> **Problem details**
Render the data below as a Markdown table with two columns, "Row" for the row number and "Line" for the line itself, leaving out blank lines and the pictures.

> **Material for the task**
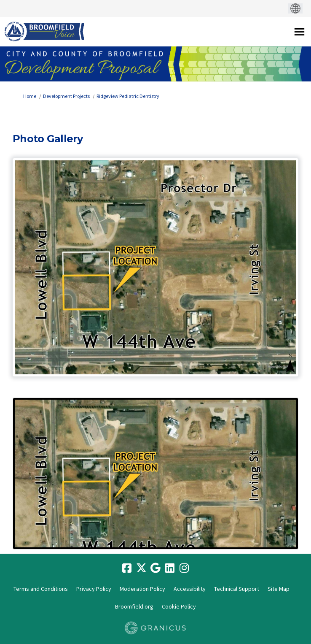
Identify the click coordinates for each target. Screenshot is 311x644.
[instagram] (184, 568)
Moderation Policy (142, 589)
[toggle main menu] (299, 32)
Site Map (279, 589)
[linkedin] (170, 568)
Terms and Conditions (40, 589)
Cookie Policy (179, 606)
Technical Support (236, 589)
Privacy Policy (94, 589)
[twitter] (141, 568)
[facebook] (127, 568)
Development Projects (66, 96)
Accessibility (190, 589)
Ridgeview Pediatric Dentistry (128, 96)
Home (29, 96)
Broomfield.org (134, 606)
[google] (156, 568)
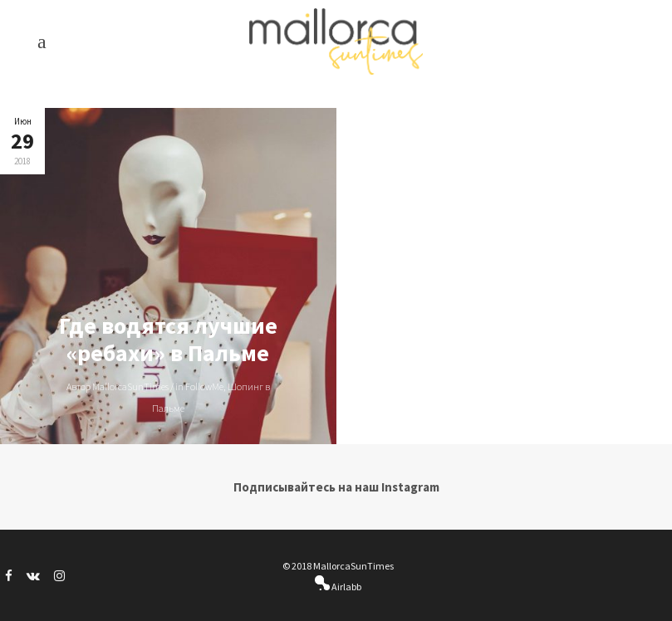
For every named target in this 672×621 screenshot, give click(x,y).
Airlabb (346, 586)
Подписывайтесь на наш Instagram (336, 487)
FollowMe (204, 386)
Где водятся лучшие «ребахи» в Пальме (168, 339)
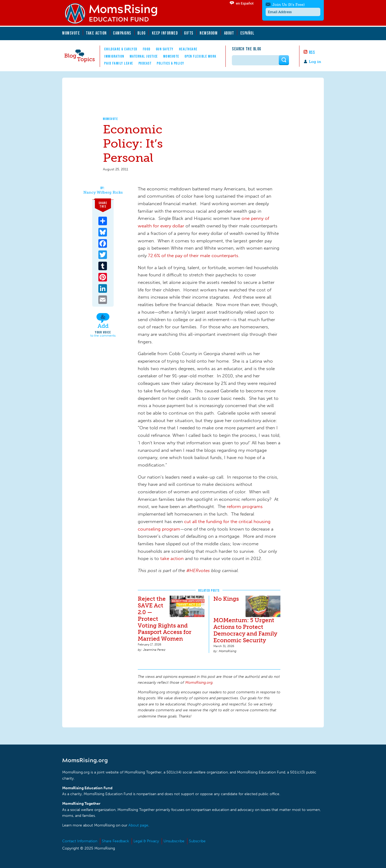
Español (247, 33)
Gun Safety (165, 49)
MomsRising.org (114, 13)
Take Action (96, 33)
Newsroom (209, 33)
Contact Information (80, 841)
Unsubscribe (174, 841)
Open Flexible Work (201, 56)
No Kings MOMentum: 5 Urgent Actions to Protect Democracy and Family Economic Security (245, 619)
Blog (142, 33)
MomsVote (71, 33)
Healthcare (188, 49)
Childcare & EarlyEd (121, 49)
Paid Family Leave (119, 63)
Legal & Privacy (146, 841)
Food (147, 49)
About (229, 33)
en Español (245, 3)
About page (138, 825)
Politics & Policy (171, 63)
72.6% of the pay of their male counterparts (193, 255)
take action (172, 558)
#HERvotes (198, 570)
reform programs (245, 506)
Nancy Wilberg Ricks (103, 192)
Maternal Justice (144, 56)
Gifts (189, 33)
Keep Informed (165, 33)
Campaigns (122, 33)
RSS (312, 52)
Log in (315, 62)
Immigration (114, 56)
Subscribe (197, 841)
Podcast (145, 63)
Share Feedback (115, 841)
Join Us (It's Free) (288, 5)
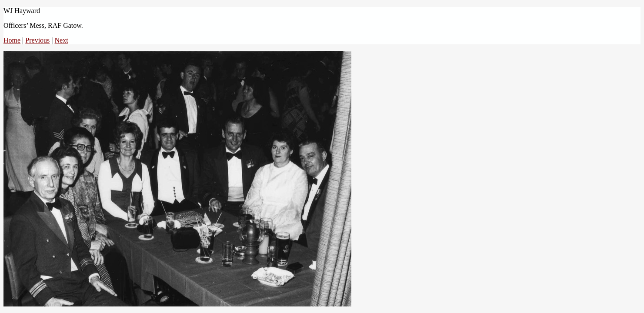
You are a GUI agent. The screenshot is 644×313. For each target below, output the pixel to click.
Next (61, 40)
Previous (37, 40)
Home (12, 40)
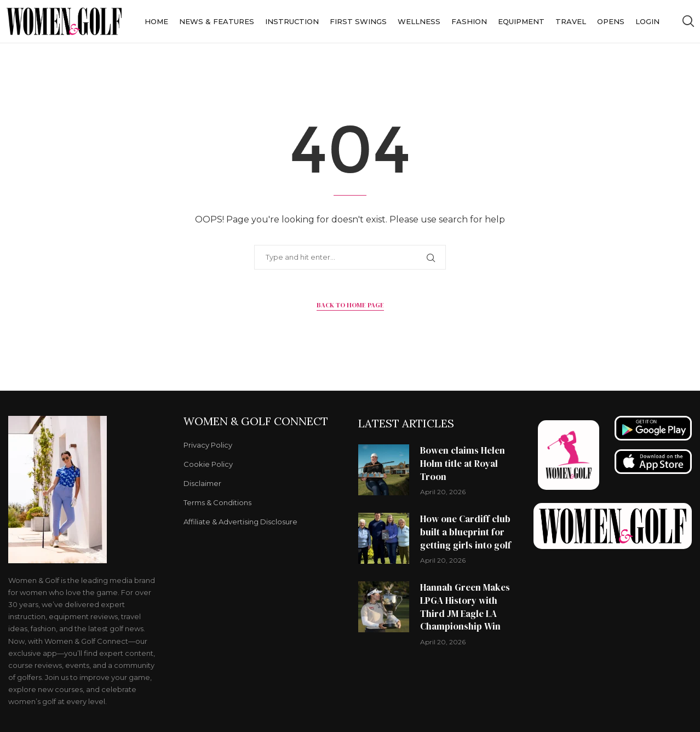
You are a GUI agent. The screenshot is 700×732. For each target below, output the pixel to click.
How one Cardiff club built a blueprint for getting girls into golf (466, 532)
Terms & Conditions (217, 502)
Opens (611, 21)
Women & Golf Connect (256, 421)
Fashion (469, 21)
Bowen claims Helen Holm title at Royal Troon (462, 464)
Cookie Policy (208, 464)
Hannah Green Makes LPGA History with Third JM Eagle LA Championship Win (465, 607)
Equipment (521, 21)
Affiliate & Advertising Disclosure (240, 522)
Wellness (419, 21)
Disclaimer (202, 483)
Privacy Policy (208, 445)
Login (647, 21)
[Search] (688, 21)
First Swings (358, 21)
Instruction (292, 21)
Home (156, 21)
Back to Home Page (350, 305)
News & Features (216, 21)
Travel (571, 21)
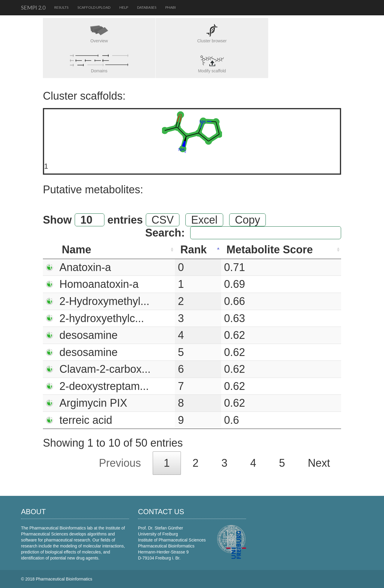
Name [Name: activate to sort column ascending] (76, 249)
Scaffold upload (94, 7)
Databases (147, 7)
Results (61, 7)
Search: (243, 233)
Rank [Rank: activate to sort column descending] (194, 249)
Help (124, 7)
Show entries (93, 220)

> **Problem solution**
| Row | Line |
|---|---|
| 1 | Identify the click coordinates for each target. Screenshot is 311x644. |
| 2 | [instagram] (184, 568) |
| 3 | Moderation Policy (142, 589) |
| 4 | [toggle main menu] (299, 32) |
| 5 | Site Map (279, 589) |
| 6 | [linkedin] (170, 568) |
| 7 | Terms and Conditions (40, 589) |
| 8 | Cookie Policy (179, 606) |
| 9 | Technical Support (236, 589) |
| 10 | Privacy Policy (94, 589) |
| 11 | [twitter] (141, 568) |
| 12 | [facebook] (127, 568) |
| 13 | Development Projects (66, 96) |
| 14 | Accessibility (190, 589) |
| 15 | Ridgeview Pediatric Dentistry (128, 96) |
| 16 | Home (29, 96) |
| 17 | Broomfield.org (134, 606) |
| 18 | [google] (156, 568) |
| 19 | For every named target in this 672×621 screenshot, give click(x,y). |
| 20 | Airlabb (346, 586) |
| 21 | Подписывайтесь на наш Instagram (336, 487) |
| 22 | FollowMe (204, 386) |
| 23 | Где водятся лучшие «ребахи» в Пальме (168, 339) |
| 24 | Español (247, 33) |
| 25 | Gun Safety (165, 49) |
| 26 | MomsRising.org (114, 13) |
| 27 | Take Action (96, 33) |
| 28 | Newsroom (209, 33) |
| 29 | Contact Information (80, 841) |
| 30 | Unsubscribe (174, 841) |
| 31 | Open Flexible Work (201, 56) |
| 32 | No Kings MOMentum: 5 Urgent Actions to Protect Democracy and Family Economic Security (245, 619) |
| 33 | Blog (142, 33) |
| 34 | MomsVote (71, 33) |
| 35 | Healthcare (188, 49) |
| 36 | Childcare & EarlyEd (121, 49) |
| 37 | Paid Family Leave (119, 63) |
| 38 | Legal & Privacy (146, 841) |
| 39 | Food (147, 49) |
| 40 | About (229, 33) |
| 41 | en Español (245, 3) |
| 42 | About page (138, 825) |
| 43 | Politics & Policy (171, 63) |
| 44 | 72.6% of the pay of their male counterparts (193, 255) |
| 45 | take action (172, 558) |
| 46 | #HERvotes (198, 570) |
| 47 | reform programs (245, 506) |
| 48 | Nancy Wilberg Ricks (103, 192) |
| 49 | Maternal Justice (144, 56) |
| 50 | Gifts (189, 33) |
| 51 | Keep Informed (165, 33) |
| 52 | Campaigns (122, 33) |
| 53 | RSS (312, 52) |
| 54 | Log in (315, 62) |
| 55 | Immigration (114, 56) |
| 56 | Subscribe (197, 841) |
| 57 | Podcast (145, 63) |
| 58 | Share Feedback (115, 841) |
| 59 | Join Us (It's Free) (288, 5) |
| 60 | You are a GUI agent. The screenshot is 644×313. For each target below, output the pixel to click. |
| 61 | Next (61, 40) |
| 62 | Previous (37, 40) |
| 63 | Home (12, 40) |
| 64 | You are a GUI agent. The screenshot is 700×732. For each target below, output the pixel to click. |
| 65 | How one Cardiff club built a blueprint for getting girls into golf (466, 532) |
| 66 | Terms & Conditions (217, 502) |
| 67 | Opens (611, 21) |
| 68 | Women & Golf Connect (256, 421) |
| 69 | Fashion (469, 21) |
| 70 | Bowen claims Helen Holm title at Royal Troon (462, 464) |
| 71 | Cookie Policy (208, 464) |
| 72 | Hannah Green Makes LPGA History with Third JM Eagle LA Championship Win (465, 607) |
| 73 | Equipment (521, 21) |
| 74 | Affiliate & Advertising Disclosure (240, 522) |
| 75 | Wellness (419, 21) |
| 76 | Disclaimer (202, 483) |
| 77 | Privacy Policy (208, 445) |
| 78 | Login (647, 21) |
| 79 | [Search] (688, 21) |
| 80 | First Swings (358, 21) |
| 81 | Instruction (292, 21) |
| 82 | Home (156, 21) |
| 83 | Back to Home Page (350, 305) |
| 84 | News & Features (216, 21) |
| 85 | Travel (571, 21) |
| 86 | Name [Name: activate to sort column ascending] (76, 249) |
| 87 | Scaffold upload (94, 7) |
| 88 | Databases (147, 7) |
| 89 | Results (61, 7) |
| 90 | Search: (243, 233) |
| 91 | Rank [Rank: activate to sort column descending] (194, 249) |
| 92 | Help (124, 7) |
| 93 | Show entries (93, 220) |